MicroRNA-224 Suppresses Colorectal Cancer Cell Migration by Targeting Cdc42

1Institute of Medicine, Chung-Shan Medical University, Taichung 402, Taiwan
2Division of Colorectal Surgery, Department of Surgery, China Medical University Hospital, Taichung 404, Taiwan
3Department of Internal Medicine, Taipei Medical University-Wan Fang Hospital, Taipei 116, Taiwan
4Graduate Institute of Clinical Medicine, College of Medicine, Taipei Medical University, Taipei 110, Taiwan
5PhD Program for Cancer Biology and Drug Discovery, College of Medical Science and Technology, Taipei Medical University, Taipei 110, Taiwan
6Center for Translational Medicine, College of Medical Science and Technology, Taipei Medical University, Taipei 110, Taiwan
7Graduate Institute of Medical Sciences, National Defense Medical Center, Taipei 114, Taiwan

Received 7 November 2013; Revised 15 March 2014; Accepted 23 March 2014; Published 10 April 2014

Academic Editor: Valeria Barresi

Copyright © 2014 Tao-Wei Ke et al. This is an open access article distributed under the Creative Commons Attribution License, which permits unrestricted use, distribution, and reproduction in any medium, provided the original work is properly cited.

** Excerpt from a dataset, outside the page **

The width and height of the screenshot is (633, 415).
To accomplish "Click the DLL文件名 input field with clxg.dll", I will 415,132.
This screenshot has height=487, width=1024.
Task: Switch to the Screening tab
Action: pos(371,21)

The metastatic spread of tumor cells is the major risk factor affecting the clinical prognosis of colorectal cancer (CRC) patients. The metastatic phenotype can be modulated by dysregulating the synthesis of different structural and functional proteins of tumor cells. Micro(mi)RNAs are noncoding RNAs that recognize their cognate messenger (m)RNA targets by sequence-specific interactions with the 3′ untranslated region and are involved in the multistep process of CRC development. The objective of this study was to investigate the expression and biological roles of miR-224 in CRC. The miR-224 expression level was assessed by a quantitative real-time PCR in 79 CRC and 18 nontumor tissues. Expression levels of miR-224 in CRC tissues were significantly lower than those in nontumor tissues. Its expression level was associated with the mutation status of the APC gene. Ectopic expression of miR-224 suppressed the migratory ability of CRC cell line, but cell proliferation was less affected. Increased miR-224 diminished Cdc42 and SMAD4 expressions at both the protein and mRNA levels and inhibited the formation of actin filaments. Overall, this study indicated a role of miR-224 in negatively regulating CRC cell migration. The expression level of miR-224 may be a useful predictive biomarker for CRC progression.